I can hardly believe that it is a whole month since I had time to post anything here! It wasn't intended to be such a long absence, I have just been constantly busy, though I didn't quite realise for how long. The house is in terminal chaos, the chicken run needs mending, I have barely even thought about Christmas and a Devon/London trip looms. This evening, though, I have just sent a piece of typesetting off to the publishers and I have an hour when it's not worth starting something new - how nice.
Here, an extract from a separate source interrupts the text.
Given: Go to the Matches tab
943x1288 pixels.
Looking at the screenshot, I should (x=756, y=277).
I have managed a little reading in the course of the month - there have been a few godsends which have kept me going in the middle of the night, when my brain wouldn't stop, so I did put in a very quick visit to the library mid-month (well, I had to go in because they had some books for me). Susan Hill's
Howards End is on the Landing was a huge pleasure, describing her year of "reading from home", which I considered emulating, since the house of full of books whch no-one is reading, and the TBR piles threaten to take over. However, in the past I have spent quite long periods relying on what was to hand so I decided to wait until it was a forced choice. Susan Hill was good company while I read her book - I didn't always agree with her choices (at the end of the book she includes a list of 40 books she couldn't do without), but her reasons were cogent, and I enjoyed the arguments which took place in my head. Lovely cover, too. I followed up with the third of her Serrailler novels,
The Risk of Darkness - rather than a series of standalone books on unrelated crimes, her books should be read in order (and for once, I am doing so). They started out very well, and are getting better. Serrailler is a convincingly fallible hero, attractive but flawed.
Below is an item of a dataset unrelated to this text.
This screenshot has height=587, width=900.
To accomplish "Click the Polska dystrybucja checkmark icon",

At the opposite end of the crime spectrum were Alexander McCall Smith's
The Careful Use of Compliments and Catriona MacPherson's
The Burry Man's Day. I thought I had read former, but happily I got it out of the library anyway (it would be a soothing re-read, I reasoned) and was delighted to find that it was new to me. I am not at all sure I agreed with Isabel's actions when her job as Editor of
The Review of Applied Ethics was threatened, but I certainly sympathised with them. Then I settled down to the second Dandy Gilver mystery full of eager anticipation, and I wasn't disappointed - I love the setting, Scotland in the 1920s, and Dandy's mix of aristocratic arrogance, sound common sense and a sense of humour, much as if Nancy Mitford had taken to detective stories. They are great fun - I'm about to embark on the third.
The last Angela Thirkell,
Threescore and Ten, was a bit of a curate's egg - the

first half of the story, written when she was old and ill, lags distinctly, the "divagations" for which she was famous being not so much digressions as quagmires. She left it unfinished on her death, and her friend C.A. Lejeune took over and completed it at a much brisker pace.

I knew of Sarah Quigley as a poet, so when her name caught my eye on the library shelf my interest was piqued.
Shot tells the story of Lena Domanski, a comedian from San Francisco, whose world disintegrates when she is accidentally shot. Her body recovers but her sense of self is fragmented and she no longer wishes to earn her living by being funny; her interest in in loss, both her own and that of other people. Eventually she sets off to Alaska with a camera, and finds both tragedy and fulfillment. Finally,
A Bit of Earth by Rebecca Smith is another story of loss: a botany lecturer loses his wife in an accident and is left alone with their small son, to muddle along in a state of abstraction and distress. Young Felix Misselthwaite (nice Secret Garden reference), isolated and unhappy, is saved by his love of the university's neglected botanic garden, where he finds friends animal and human. These two books are about loss and fragmentation, approaching personal disasters from very different angles, but they are also about the redemptive power of the human spirit. I recommend both.